金額はすべて大阪メトロ公式の運賃表(2026年7月18日時点)に基づきます。区間距離は経路検索の目安値で、正確な区数・運賃は大阪メトロの運賃・経路検索でご確認ください。梅田は御堂筋線の中津駅を経て2駅、本町は淀屋橋駅を経て、なんばは心斎橋駅を経ていずれも直通で到達します。御堂筋線の駅順とアクセスは 日本初の公営地下鉄・御堂筋線—梅田難波天王寺へ も参照してください。

江坂駅前連絡通路
江坂駅前連絡通路

運賃が「区数制」で決まる仕組み

大阪メトロの普通運賃は、乗車距離を5つの「区」に区切って決めます。1区(3km以下)190円、2区(3km超〜7km以下)240円、3区(7km超〜13km以下)290円という段階制です(大阪メトロ公式)。

ここで通勤先別に効いてくるのが、2区と3区を分ける「7km」の境界です。新大阪から梅田(約3.5km)・本町(約5.7km)はどちらも7km以内に収まり同じ2区ですが、なんば(約7.6km)はこの境界をわずかに越えて3区に入ります。同じ御堂筋線を南へ進むだけでも、なんばの手前で運賃も定期代も一段上がる構造です。

なお2018年に大阪市営地下鉄が民営化してOsaka Metroとなった後も、この区数制の運賃体系は引き継がれています。距離ではなく「何区か」で金額が決まるため、区の境界のどちら側に通勤先があるかが、そのまま定期代の差になります。

6ヶ月定期はどれだけ割安か

通勤定期は購入期間が長いほど1ヶ月あたりの単価が下がります。公式の運賃表から、1ヶ月定期を繰り返し買う場合と、まとめて買う場合を比べると差がはっきりします(大阪メトロ公式)。

通勤先(区数)

1ヶ月×6回

6ヶ月定期

差額

割安率

梅田・本町(2区)

56,880円

51,200円

5,680円

約1割

なんば(3区)

66,180円

59,570円

6,610円

約1割

本記事の整理では、いずれの区でも6ヶ月定期は1ヶ月定期の反復購入より約1割安くなります。3ヶ月定期でも約5%の割安です。通勤先が半年以上変わらない見込みなら、6ヶ月単位でまとめる方が総額を抑えられます。

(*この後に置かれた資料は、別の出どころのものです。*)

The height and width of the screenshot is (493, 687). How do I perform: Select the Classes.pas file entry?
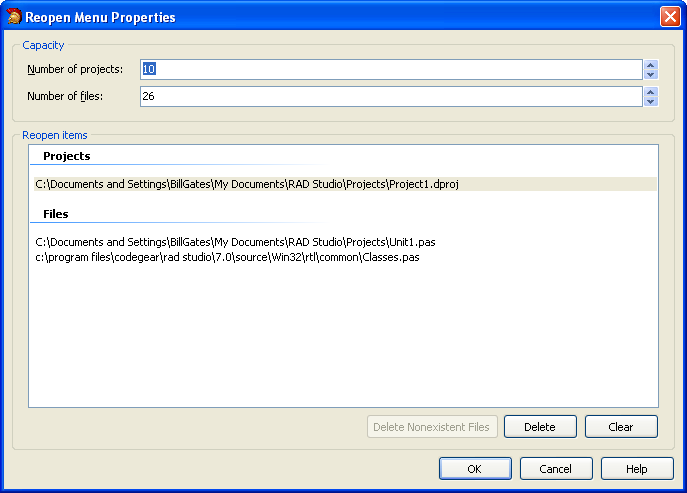click(x=227, y=257)
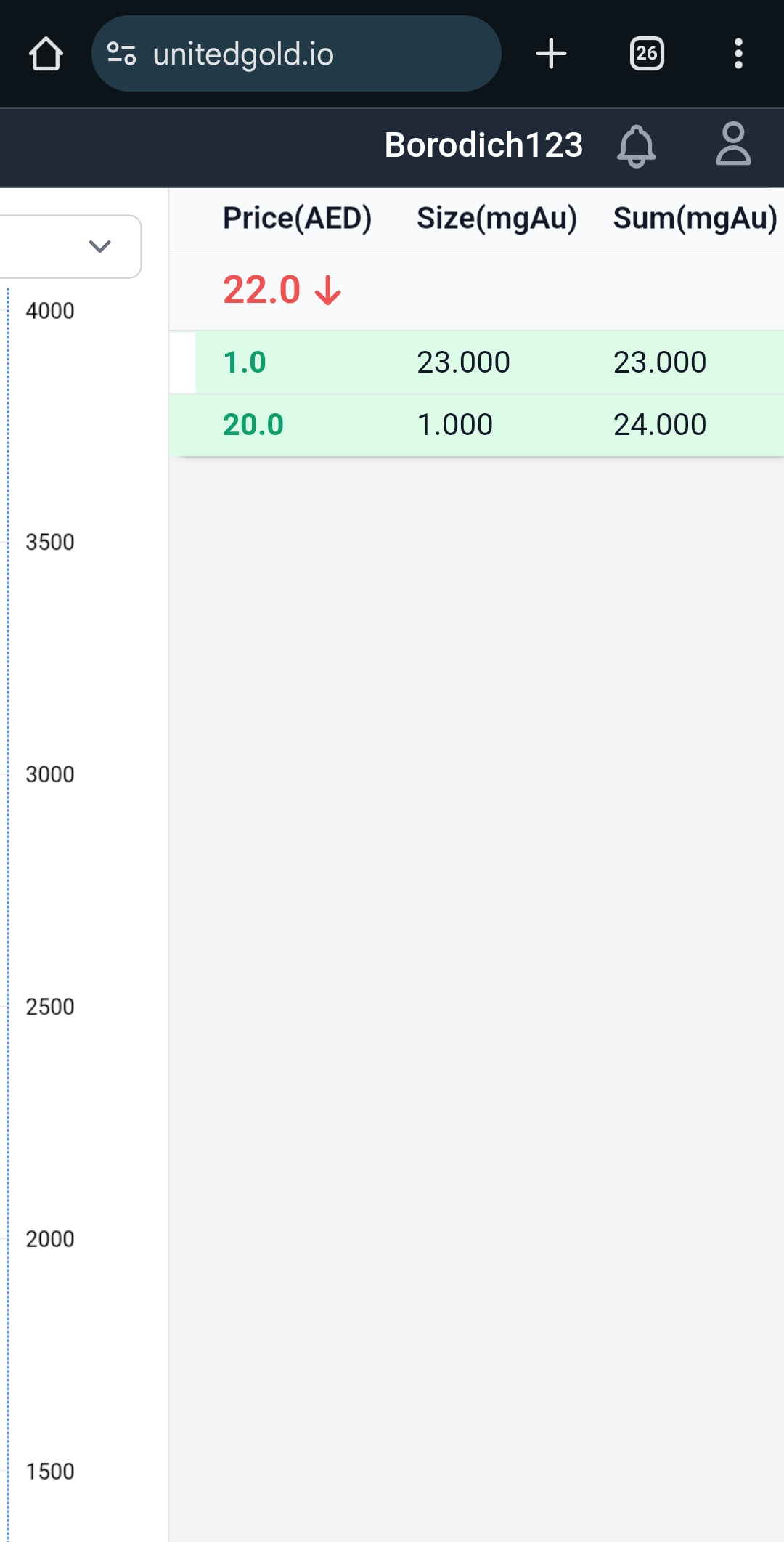
Task: Open the user profile icon
Action: [732, 144]
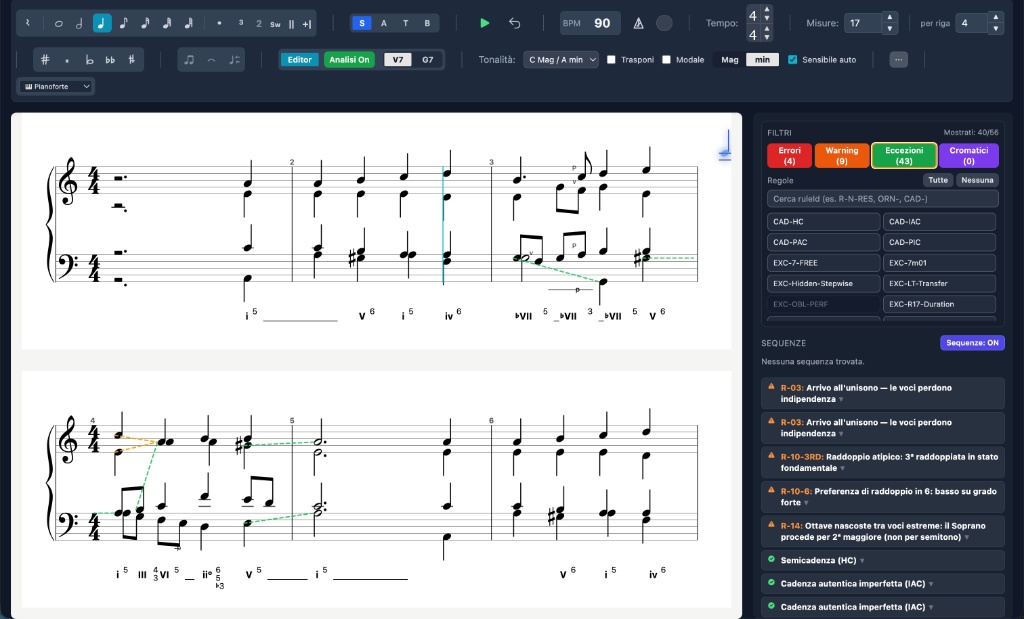Open the Pianoforte instrument dropdown
The image size is (1024, 619).
tap(56, 87)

年間コストに引き直すと、6ヶ月定期を2回で梅田・本町は102,400円、なんばは119,140円。通勤先が梅田・本町かなんばかで、年およそ16,740円の差が生まれます。住まいと通勤先の組み合わせを検討する材料として使える数字です。

IC都度払いと定期、どちらで持つか

出社日数が少ない働き方では、定期を持たずICカードの都度払いの方が安く済む場合があります。公式運賃から損益分岐となる往復回数を算出すると、次のようになります。

  • 梅田・本町(IC往復480円): 1ヶ月定期9,480円は月およそ20往復、6ヶ月定期なら月およそ18往復で元が取れます。
  • なんば(IC往復580円): 1ヶ月定期11,030円は月およそ19往復、6ヶ月定期なら月およそ17往復で元が取れます。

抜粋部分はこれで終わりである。